Les ministres se succèdent et se détruisent ici comme les saisons ; depuis trois ans, j’ai vu changer quatre fois de système sur les finances. On lève aujourd’hui les tributs en Turquie et en Perse, comme les levaient les fondateurs de ces empires ; [1] il s’en faut bien qu’il en soit ici de même. Il est vrai que nous n’y mettons pas tant d’esprit que les Occidentaux. Nous croyons qu’il n’y a pas plus de différence entre l’administration des revenus du prince et celle des biens d’un particulier, [2] qu’il y en a entre compter cent mille tomans, ou en compter cent ; mais il y a ici bien plus de finesse et de mystère.
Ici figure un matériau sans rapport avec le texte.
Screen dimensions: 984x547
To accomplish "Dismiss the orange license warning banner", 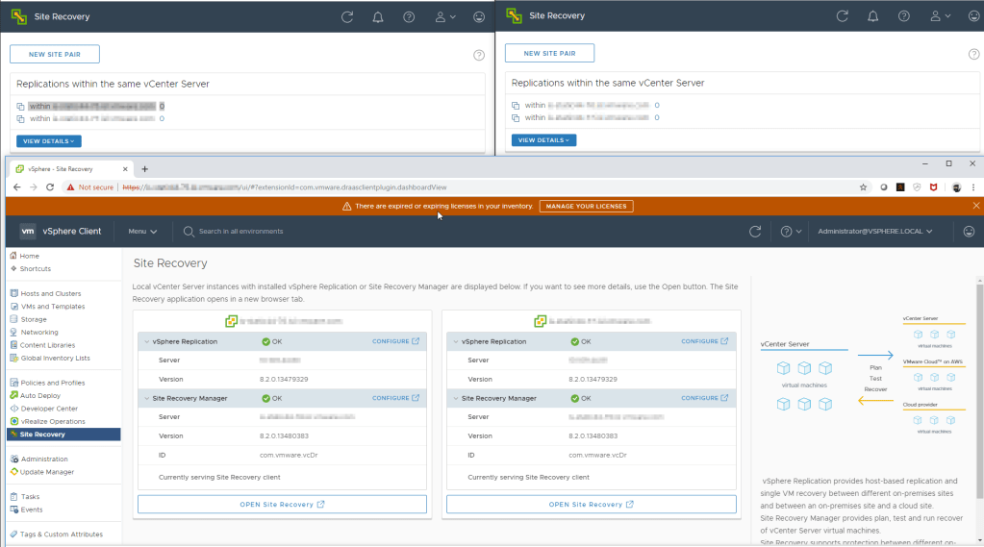I will pos(976,206).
Il faut que de grands génies travaillent nuit et jour ; qu’ils enfantent sans cesse, et avec douleur, de nouveaux projets ; qu’ils écoutent les avis d’une infinité de gens qui travaillent pour eux sans en être priés ; qu’ils se retirent et vivent dans le fond d’un cabinet impénétrable aux grands, et sacré aux petits ; qu’ils

  1. A. On lève aujourd’hui en Perse et en Turquie les subsides de la même manière que les fondateurs de ces monarchies les levaient.
  2. A. C. Entre l’administration des revenus d’un prince et de ceux d’un particulier.